__Text block__.
'''

Objectives — To examine the association between the COVID-19 pandemic and opioid use among nursing home residents followed up to March 2021, and possible variation by dementia and frailty status.

Design — Population-based cohort study with an interrupted time series analysis.

Setting and Participants — Linked health administrative databases for residents of all nursing homes (N=630) in Ontario, Canada were examined. Residents were divided into consecutive weekly cohorts (first observation week was March 5 to 11, 2017 and last was March 21 to March 27, 2021).

Methods — The weekly proportion of residents dispensed an opioid was examined overall and by strata defined by the presence of dementia and frailty. Autoregressive Integrated Moving Average (ARIMA) models with step and ramp intervention functions tested for immediate level and slope changes in weekly opioid use after the onset of the pandemic (March 1, 2020) and were fit on pre-pandemic data for projected trends.

'''

__Source data__.
'''

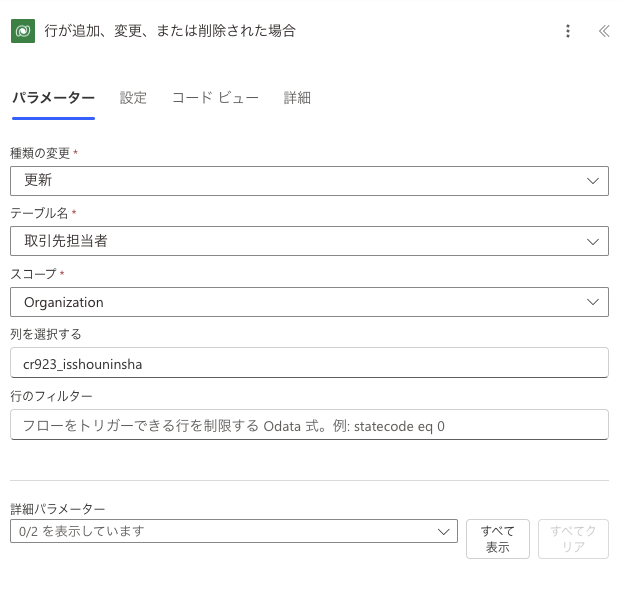Open the three-dot more options menu
This screenshot has width=623, height=589.
point(568,31)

'''

__Task requirements__. Extend the abstract on opioid use among Ontario nursing home residents during the COVID-19 pandemic, picking up after its last sentence. The lines have nothing to do with the text.

__Reply to the exercise__.
Results — The average weekly cohort ranged from 76,834 residents (pre-pandemic) to 69,359 (pandemic period), with a consistent distribution by sex (69% female) and age (54% aged 85+ years). There was a statistically significant increased slope change in the weekly proportion of residents dispensed opioids (parameter estimate [β]=0.035; standard error [SE]=0.005, p<0.001). While significant for all four strata, the increased slope change was more pronounced among non-frail residents (β=0.038; SE=0.008, p<0.001) and those without dementia (β=0.044; SE=0.008, p<0.001). The absolute difference in observed vs predicted opioid use in the last week of the pandemic period ranged from 1.25% (frail residents) to 2.28% (residents without dementia).

Conclusions and Implications — Among Ontario nursing home residents, there was a statistically significant increase in opioid dispensations following the onset of the pandemic that persisted up to one year later. Investigations of the reasons for increased use, potential for long-term use and associated health consequences for residents are warranted.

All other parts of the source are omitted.